Israels Vize-Ministerpräsident Schimon Peres sagte, der Krieg könne noch Wochen dauern. Infrastrukturminister Binjamin Ben-Elieser deutete einen Zeitraum von bis zu zwei Wochen an. Ministerpräsident Ehud Olmert äußerte sich nicht zu einem Zeitplan. "Wir stehen am Beginn eines politischen Prozesses, der am Ende zu einem Waffenstillstand unter völlig neuen Bedingungen führen wird", sagte er lediglich. Die Hisbollah werde niemals mehr in der Lage sein, Israel zu bedrohen. "Diese Gefahr wird nicht mehr so sein wie sie einmal war." Seinen Worten zufolge wurden seit Beginn des Kriegs 300 der schätzungsweise 2000 Hisbollah-Kämpfer getötet. Die Hisbollah wies dies zurück.
Annan bittet um Einigkeit
UN-Generalsekretär Kofi Annan hat am Dienstag die ständigen Mitglieder im Sicherheitsrat aufgefordert, ihre Differenzen im Nahost-Konflikt beizulegen. Ein ursprünglich am Montag geplantes Treffen der Länder, die möglicherweise Truppen zu einer internationalen Friedensmission im Südlibanon beisteuern, setzte er für Donnerstag an.
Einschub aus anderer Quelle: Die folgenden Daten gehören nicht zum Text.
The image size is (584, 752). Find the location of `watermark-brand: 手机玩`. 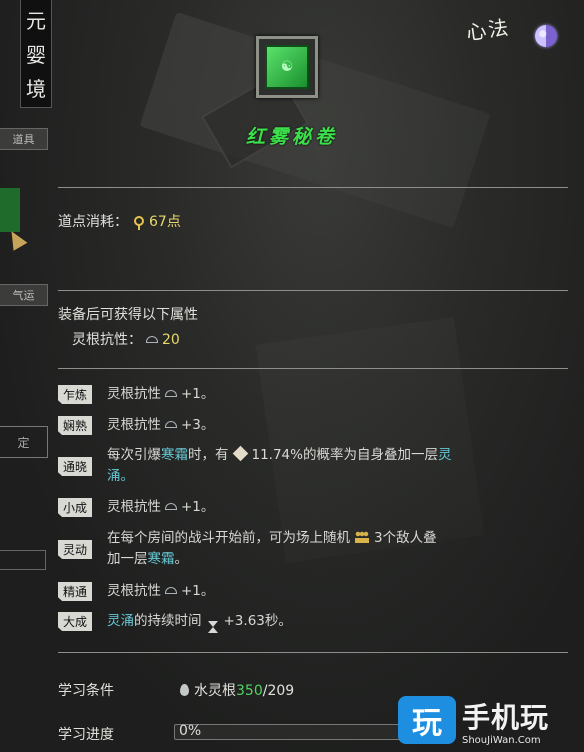

watermark-brand: 手机玩 is located at coordinates (506, 718).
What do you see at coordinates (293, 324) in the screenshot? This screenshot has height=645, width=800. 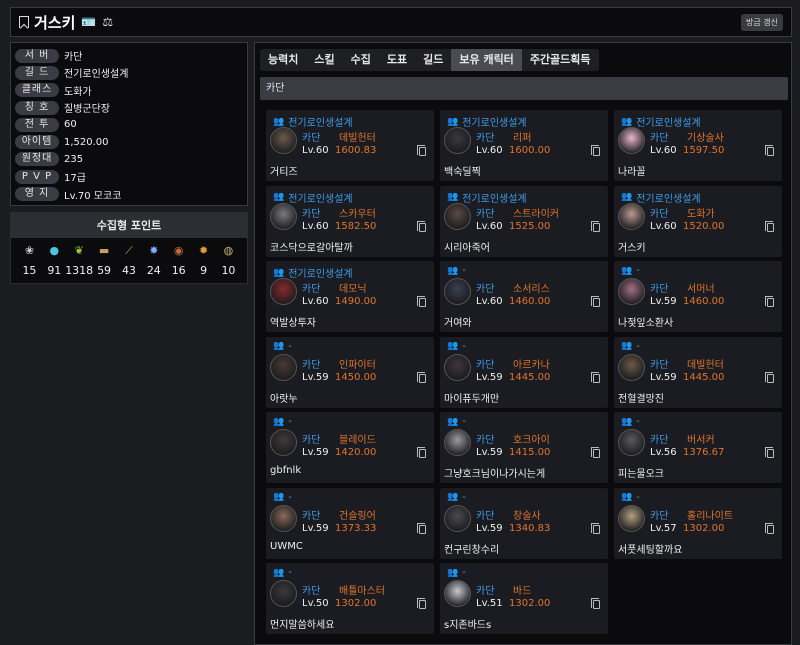 I see `character-name-label: 역발상투자` at bounding box center [293, 324].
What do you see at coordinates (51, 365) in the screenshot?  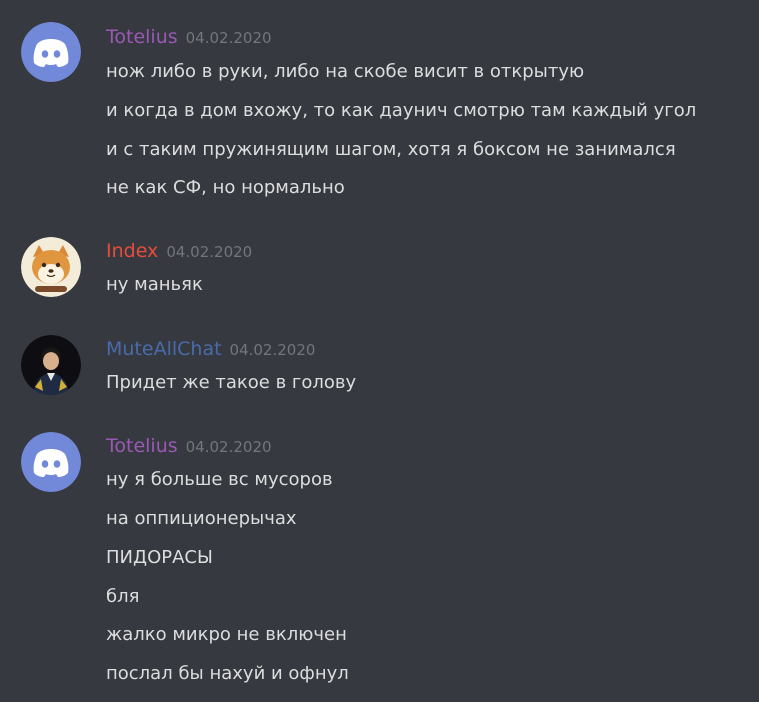 I see `person-avatar-icon` at bounding box center [51, 365].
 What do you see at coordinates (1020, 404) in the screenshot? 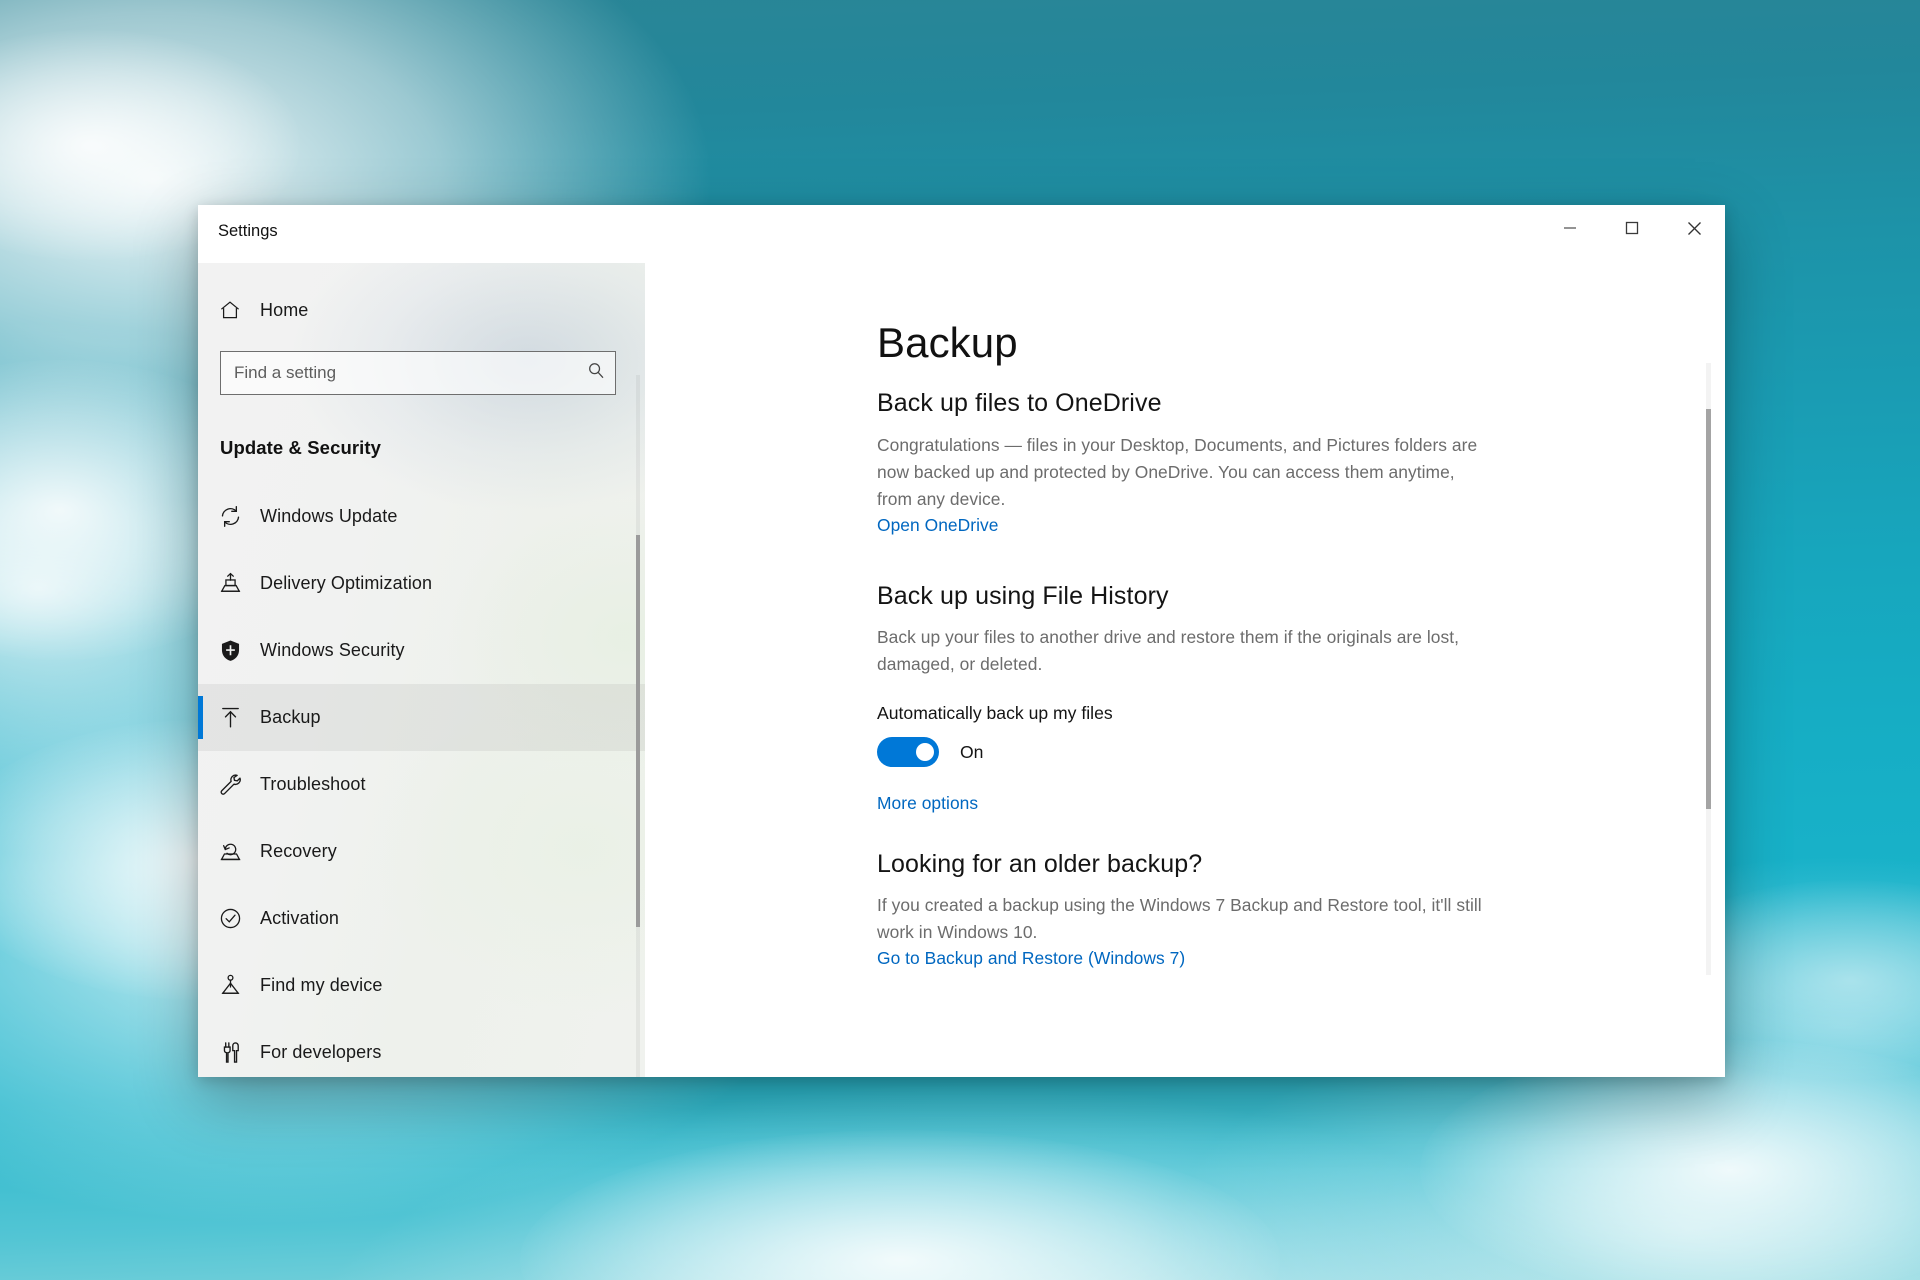
I see `onedrive-heading: Back up files to OneDrive` at bounding box center [1020, 404].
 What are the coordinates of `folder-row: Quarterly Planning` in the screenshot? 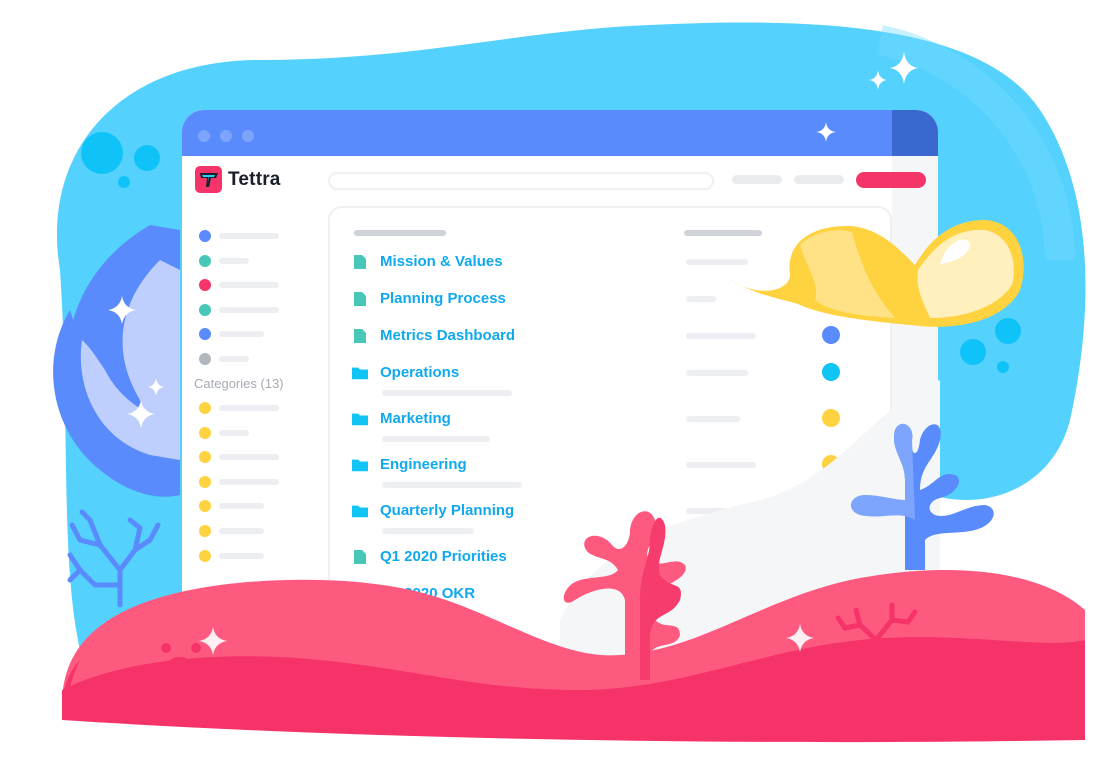 It's located at (433, 510).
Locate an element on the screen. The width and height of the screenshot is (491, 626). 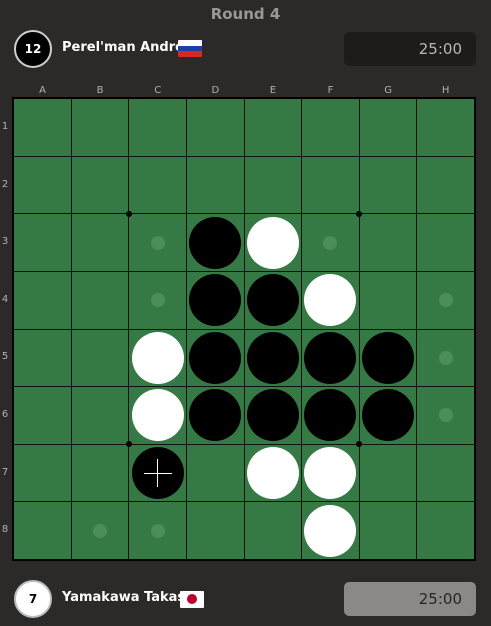
board-cell-e5 is located at coordinates (273, 358).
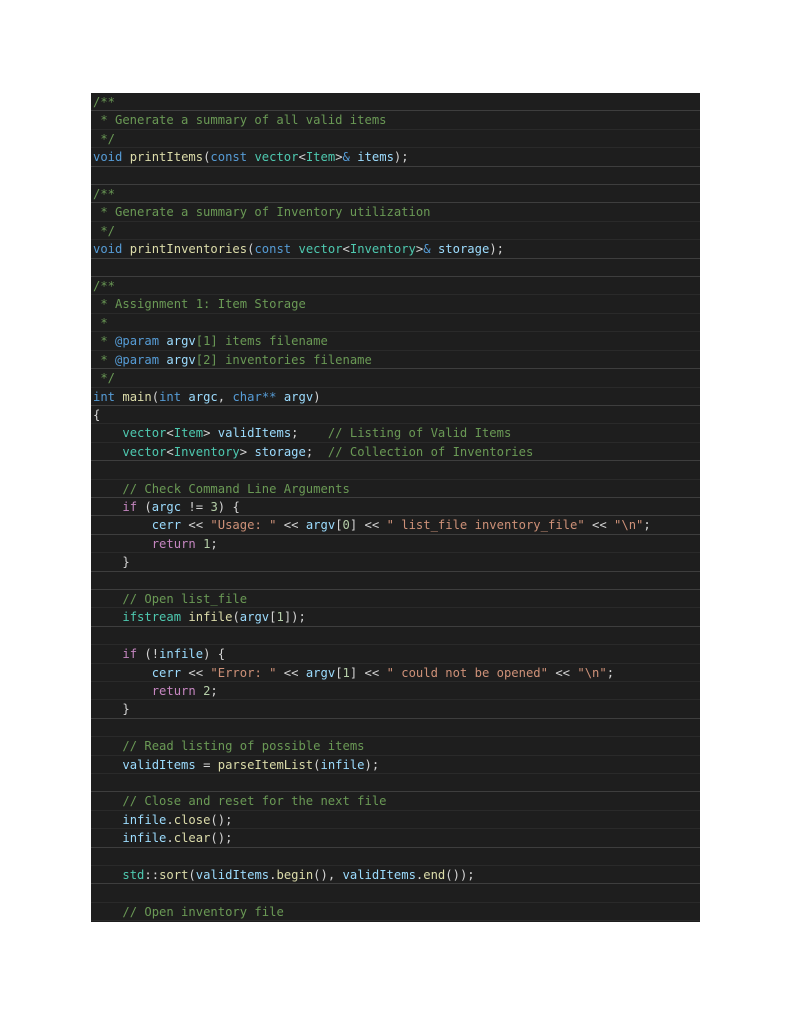 This screenshot has width=791, height=1024. What do you see at coordinates (317, 396) in the screenshot?
I see `punctuation-token: )` at bounding box center [317, 396].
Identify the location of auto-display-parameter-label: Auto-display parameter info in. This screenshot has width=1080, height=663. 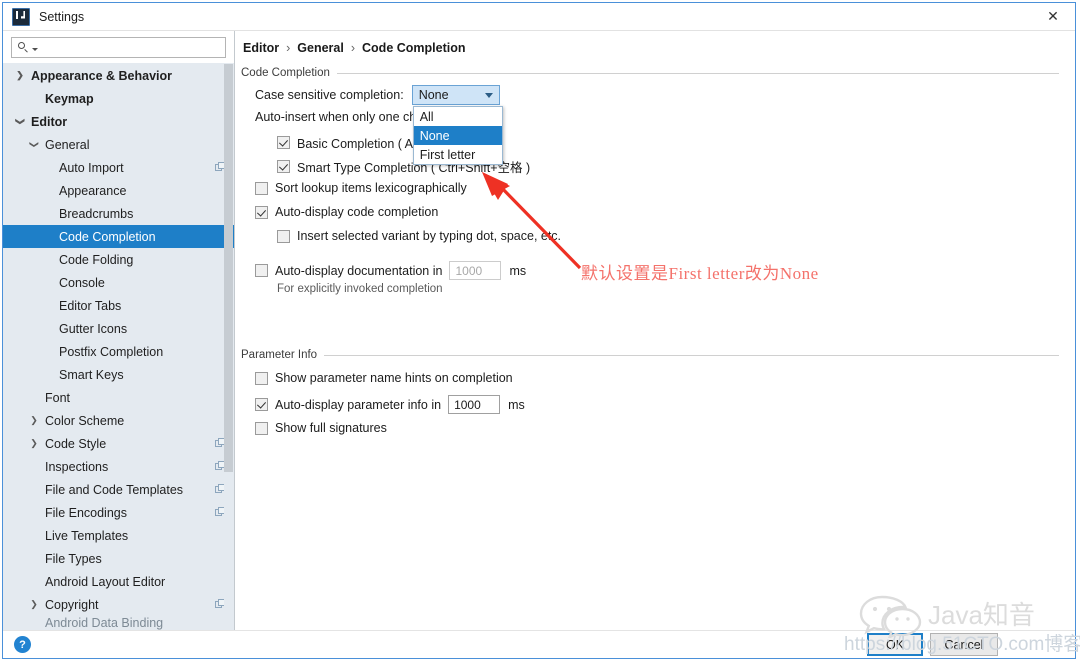
(358, 404).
Annan betonte nach UN-Angaben bei einem Frühstück mit den Botschaftern aus den USA, Großbritannien, Frankreich, Russland und China die Notwendigkeit für eine Zusammenarbeit. Die fünf müssten ihre Meinungsverschiedenheiten hinter sich lassen, um die Krise so schnell wie möglich überwinden zu können. Ein hoher UN-Vertreter sagte, Annan sei besonders darauf bedacht, dass sich die USA und Frankreich nicht wie vor dem Irak-Krieg 2003 auseinander bewegten. Frankreich gilt als mögliche Führungsnation einer Friedenstruppe.
Einem französischen Resolutionsentwurf zufolge sollen die Truppen erst nach einem Waffenstillstand stationiert werden und nachdem sich Israel und Libanon auch prinzipiell auf die Bedingungen für eine permanente Waffenruhe geeinigt haben. Die USA sprechen sich dagegen für eine frühere Stationierung der Truppen aus.